GRAM STAINING

Who could have guessed that a staining procedure devised more than a century ago would still serve as one of the most widespread methods of bacterial classification? Microbiologists of this high-tech age are still indebted to Danish physician Christian Gram, who invented the gram-staining method in 1884.

To gram stain, an investigator smears a sample of bacteria on a slide, soaks it in a violet dye and then treats it with iodine. The slide is then rinsed with alcohol and counterstained with a pink dye called safranine.

The cell walls of gram-negative bacteria have a very low affinity for the violet stain, which is rinsed out by the alcohol. Once counterstained with safranine, however, the gram-negative bacteria appear bright pink to red. Gram-positive cell walls have a high affinity for the violet stain, and retain it even through the alcohol rinse. When the process is complete, they appear dark purple to brown.

The difference between the two cell types appears to be in the amount of peptidoglycan in the cell wall. Gram positive cell walls are about five times as rich in peptidoglycan as gram-negative cell walls. In addition, gram-negatives have a second membrane (chemically different from the plasma membrane) external to the cell wall, and may also have a gelatinous sheath external to the second membrane. Cozy.

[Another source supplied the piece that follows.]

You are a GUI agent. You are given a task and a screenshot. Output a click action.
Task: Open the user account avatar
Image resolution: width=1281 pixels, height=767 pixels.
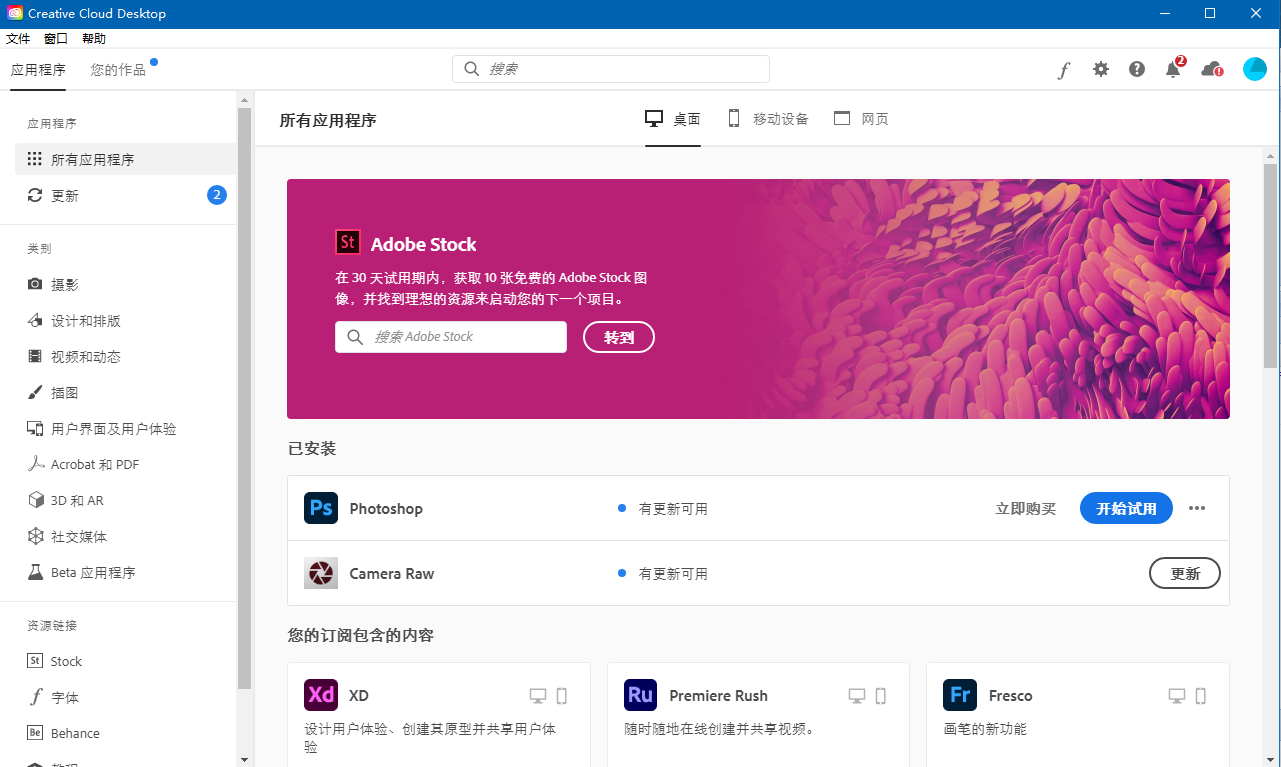click(1254, 69)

The differences in the cell wall are more than simply a classification tool. Cell wall characteristics are intimately related to the disease-causing potential of the bacterium. In fact, medical researchers have found that an extremely effective way to combat bacterial pathogens is by interfering with cell wall formation. Because the eukaryotic cell has no analog to the prokaryotic cell wall, medicines which target bacterial cell walls have little or no effect on plant or animal cells.